4. The filter mirror assembly of claim 3, wherein the alignment layer is coupled to the first chiral nematic liquid crystal layer.

5. The filter mirror assembly of claim 3, wherein the alignment layer is coupled to the nematic liquid crystal layer.

6. The optical filter assembly of claim 1, further comprising microspheres that act as spacers to define a cell gap of the nematic liquid crystal layer.

7. The filter mirror assembly of claim 6, wherein the microspheres create a spacing that defines a center wavelength and retardation of a reflection band such that the nematic liquid crystal layer acts as a half-wave plate for the 0 th order.

8. The filter mirror assembly of claim 6, wherein the microspheres are embedded in an alignment layer associated with the nematic liquid crystal layer.

9. The filter mirror assembly of claim 1, wherein the filter is configured to filter infrared radiation.

10. The filter assembly of claim 1, further comprising: a negative dichroic dye for filtering radiation in the visible spectrum.

11. The filter assembly of claim 1, further comprising: a first linear polarizer for filtering radiation in the visible spectrum, a second linear polarizer, and a twisted nematic liquid crystal.

12. The filter mirror assembly of claim 1, wherein the first chiral nematic liquid crystal layer, the second chiral nematic liquid crystal layer, and the nematic liquid crystal layer form an infrared filtering stack, the filter assembly further comprising a visible spectrum stack having a positively dichroic dye.

13. The filter mirror assembly of claim 12, wherein said infrared filter stack and said visible spectrum filter stack are integrated in a common insulating glass unit.

14. The filter mirror assembly of claim 12, wherein said infrared filter stack and said visible spectrum filter stack share a common substrate.

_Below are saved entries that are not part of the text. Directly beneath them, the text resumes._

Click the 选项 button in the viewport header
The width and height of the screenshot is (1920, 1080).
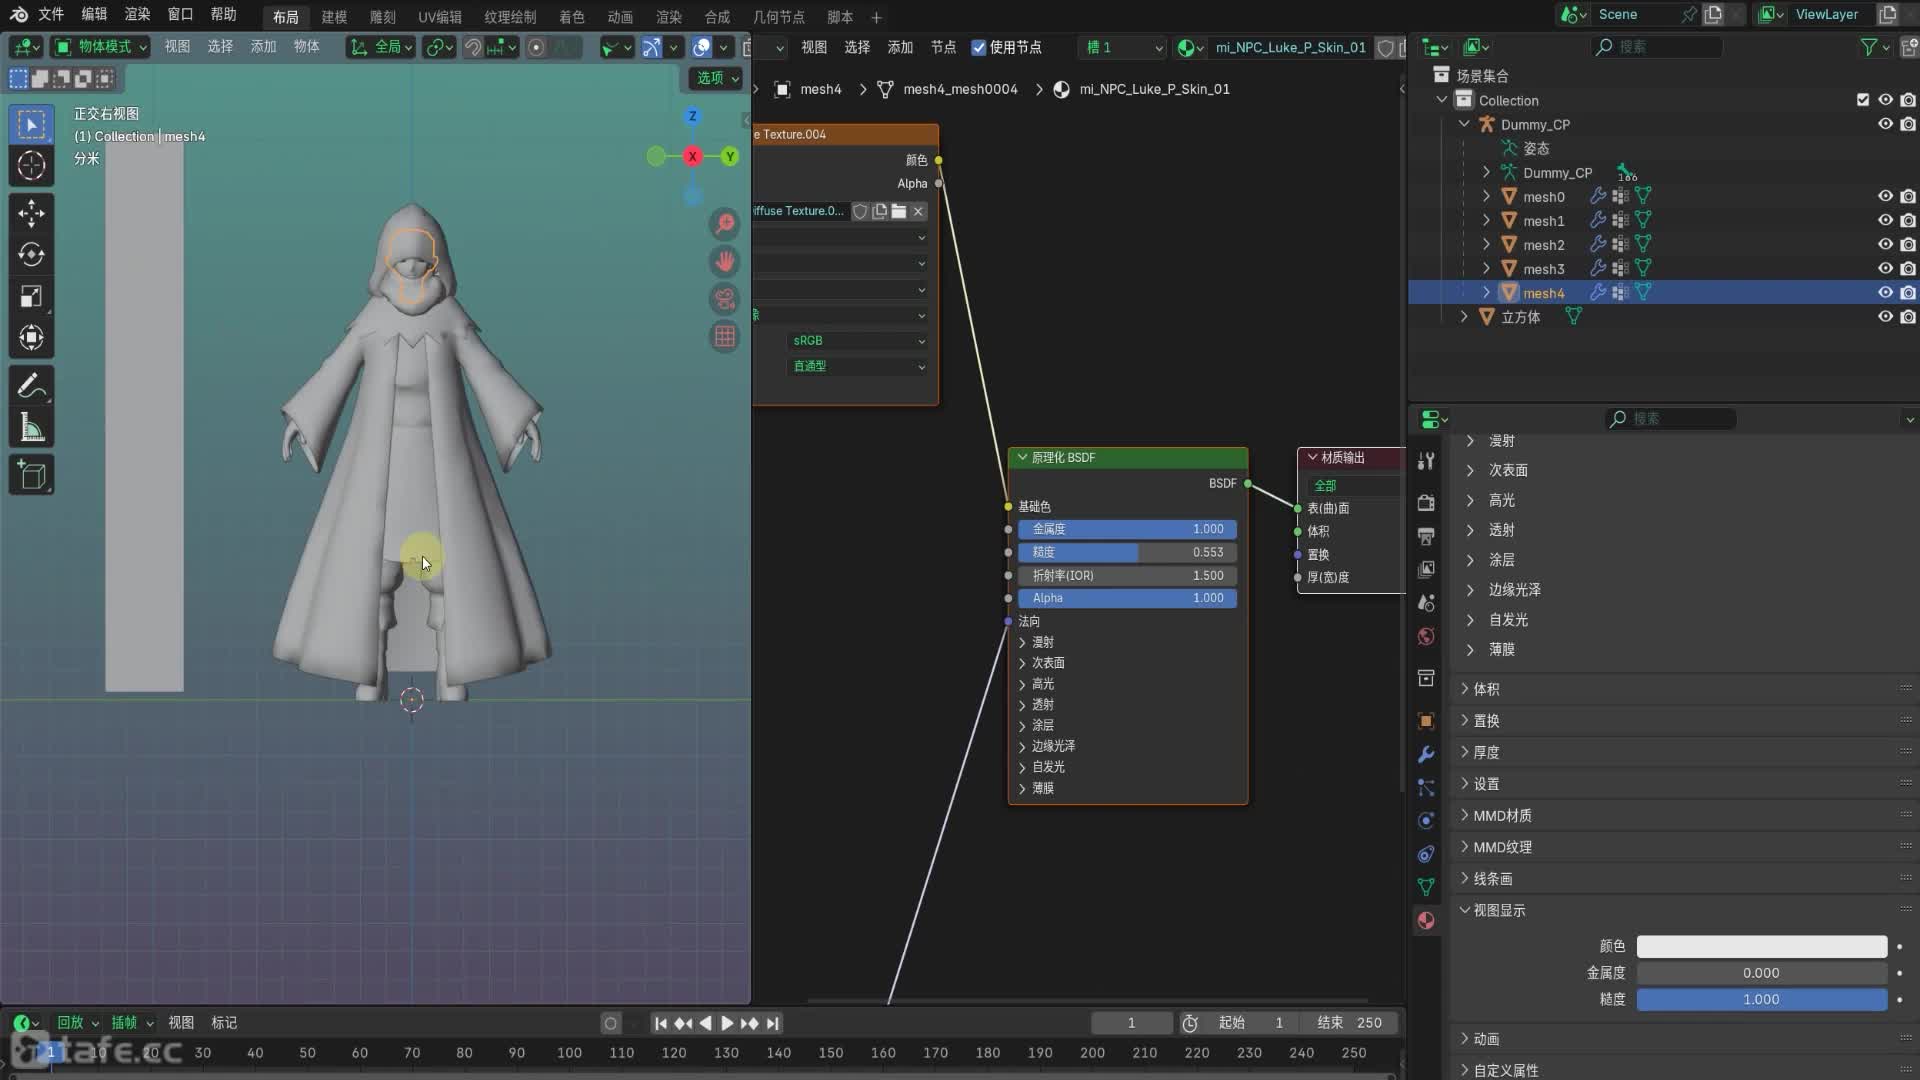[714, 78]
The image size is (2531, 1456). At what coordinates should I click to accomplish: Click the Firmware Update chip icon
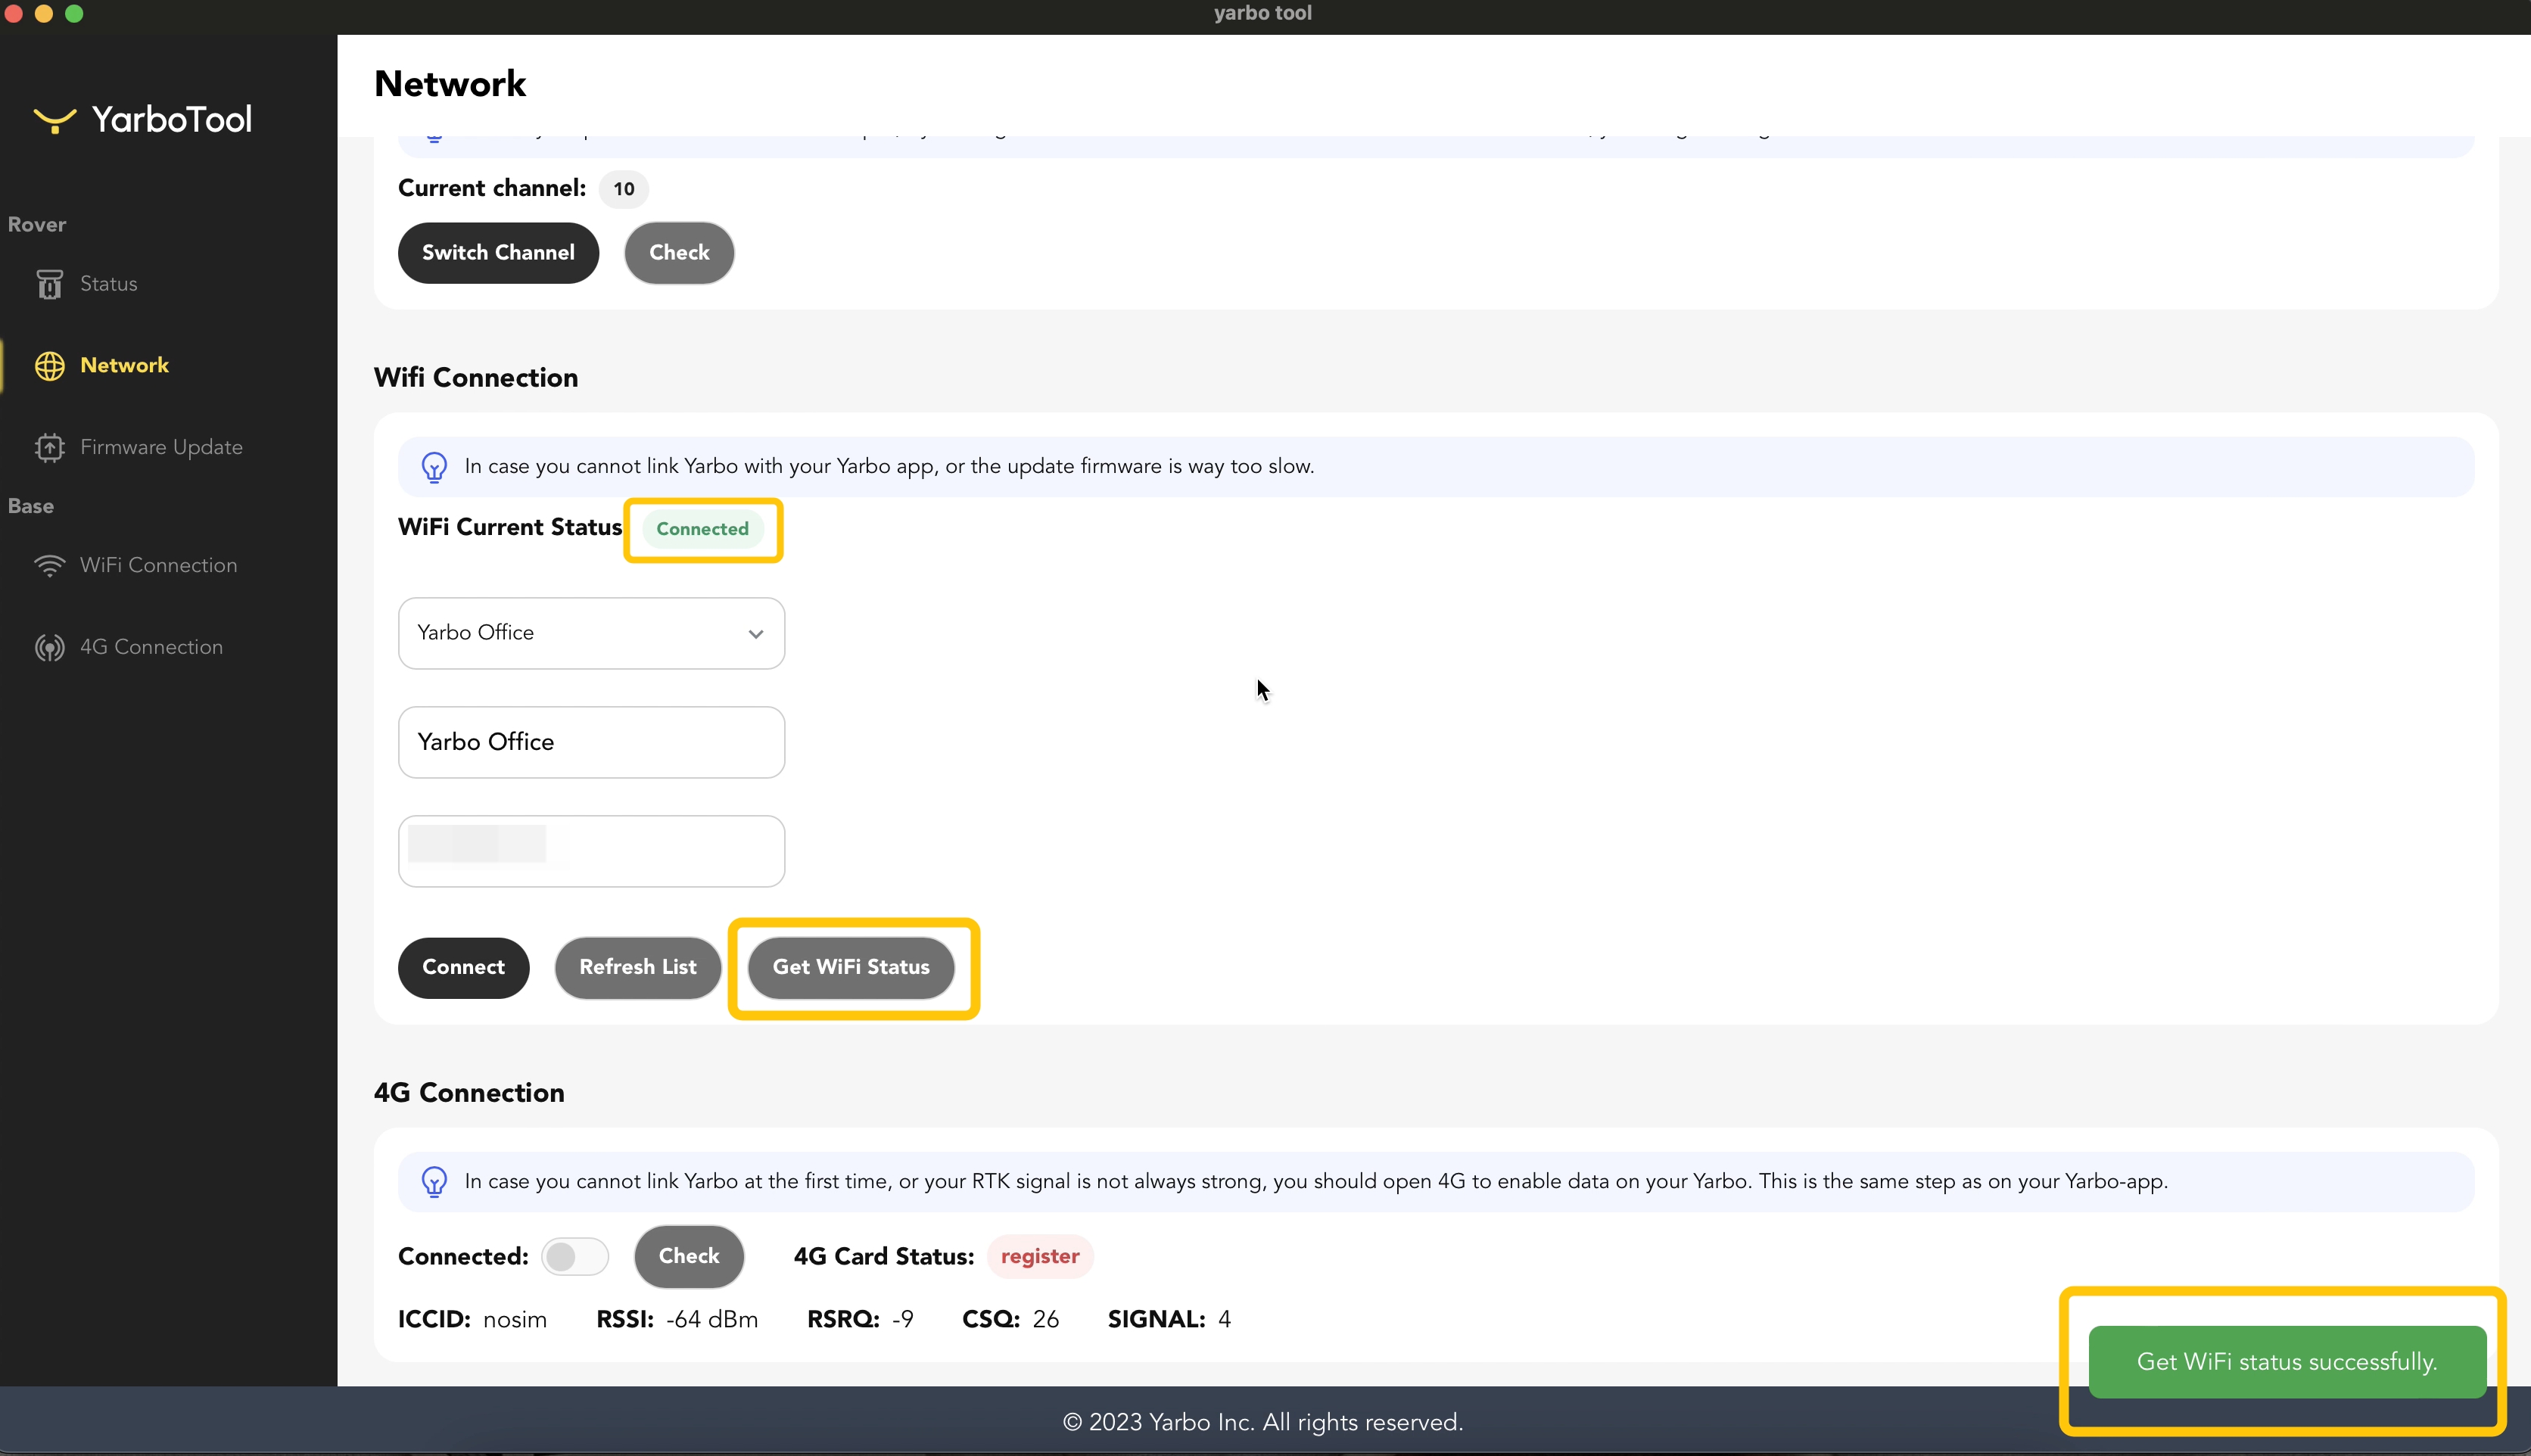(49, 447)
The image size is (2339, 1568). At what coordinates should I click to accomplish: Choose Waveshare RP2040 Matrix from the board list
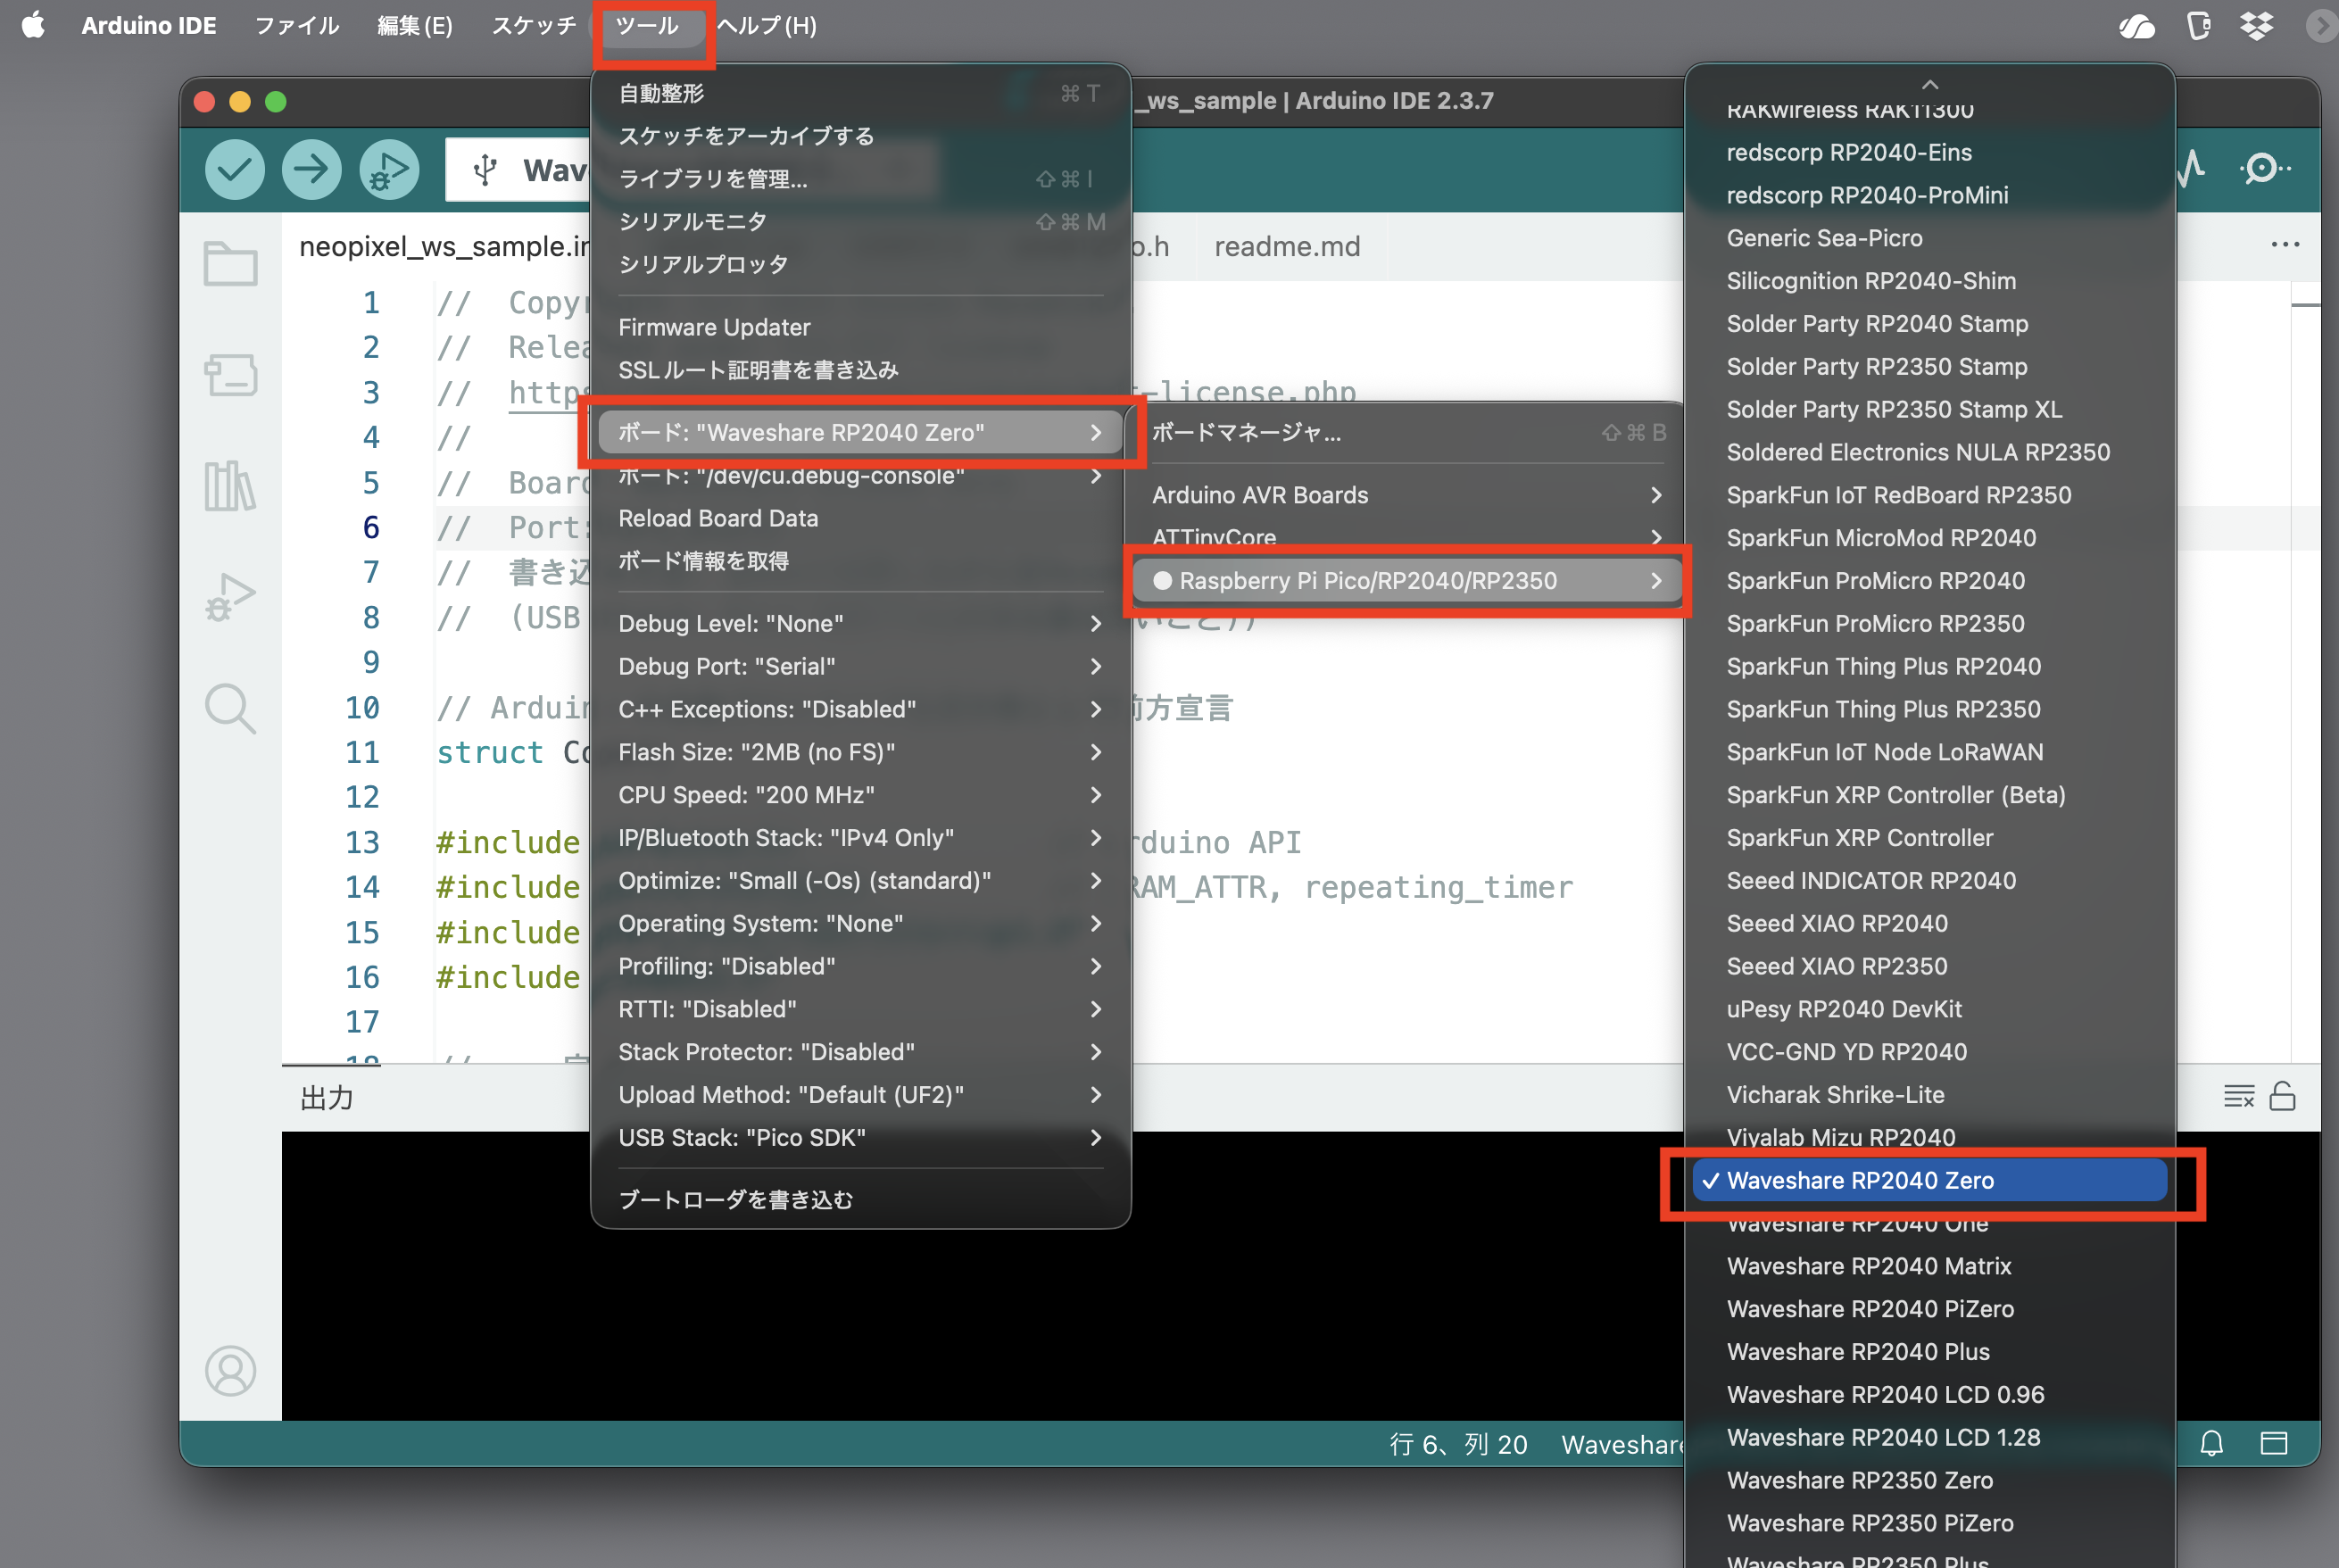pyautogui.click(x=1868, y=1266)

15. An optical filter assembly comprising:

a first chiral nematic liquid crystal layer having a first handedness;

a second chiral nematic liquid crystal layer having a second handedness; and

a nematic liquid crystal layer, a nematic-isotropic clearing point temperature selected outside an operating temperature of a filter located between the first chiral nematic liquid crystal layer and the second chiral nematic liquid crystal layer;

a transparent conductive layer located adjacent to the nematic liquid crystal layer;

wherein,

in a first voltage state applied to the transparent conductive layer,

the first chiral nematic liquid crystal layer blocks a first half of the infrared light incident on the filter as first circularly polarized light and transmits a second half of the incident infrared light to the nematic liquid crystal layer as second circularly polarized infrared light; and is

The nematic liquid crystal layer acts as a half wave plate and inverts the transmitted infrared light into the first circularly polarized infrared light and then transmits the first circularly polarized infrared light through the second chiral nematic liquid crystal layer; and is

In a second voltage state applied to the transparent conductive layer,

the first chiral nematic liquid crystal layer blocks a first half of the infrared light incident on the filter as first circularly polarized infrared light and transmits a second half of the incident infrared light to the nematic liquid crystal layer as second circularly polarized infrared light; and is

16. The filter assembly of claim 15, further comprising: a transparent substrate that acts as a mechanical carrier for at least the first chiral nematic liquid crystal layer.

17. The optical filter assembly of claim 15, further comprising an alignment layer.

18. The filter mirror assembly of claim 17, wherein the alignment layer is coupled to the first chiral nematic liquid crystal layer.

19. The filter mirror assembly of claim 17, wherein the alignment layer is coupled to the nematic liquid crystal layer.

20. The optical filter assembly of claim 15, further comprising microspheres that act as spacers to define cell gaps of the nematic liquid crystal layer.